Material to process below:

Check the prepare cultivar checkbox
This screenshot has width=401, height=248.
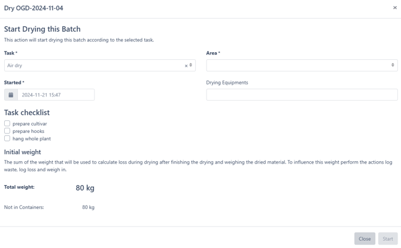click(x=7, y=123)
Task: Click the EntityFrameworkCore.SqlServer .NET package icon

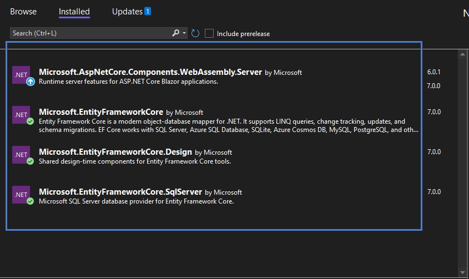Action: click(x=21, y=195)
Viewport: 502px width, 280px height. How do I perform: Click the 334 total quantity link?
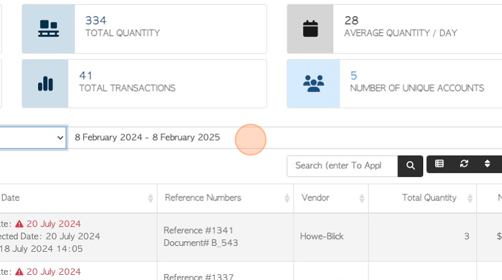coord(95,21)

End of Material to process.

-- What you have to do --
Leaving out every picture, repeat the records above exactly as they stand.

-- Response box --
Check the prepare cultivar checkbox
This screenshot has width=401, height=248.
click(x=7, y=123)
Task: Click the EntityFrameworkCore.SqlServer .NET package icon

Action: click(x=21, y=195)
Viewport: 502px width, 280px height. How do I perform: Click the 334 total quantity link?
coord(95,21)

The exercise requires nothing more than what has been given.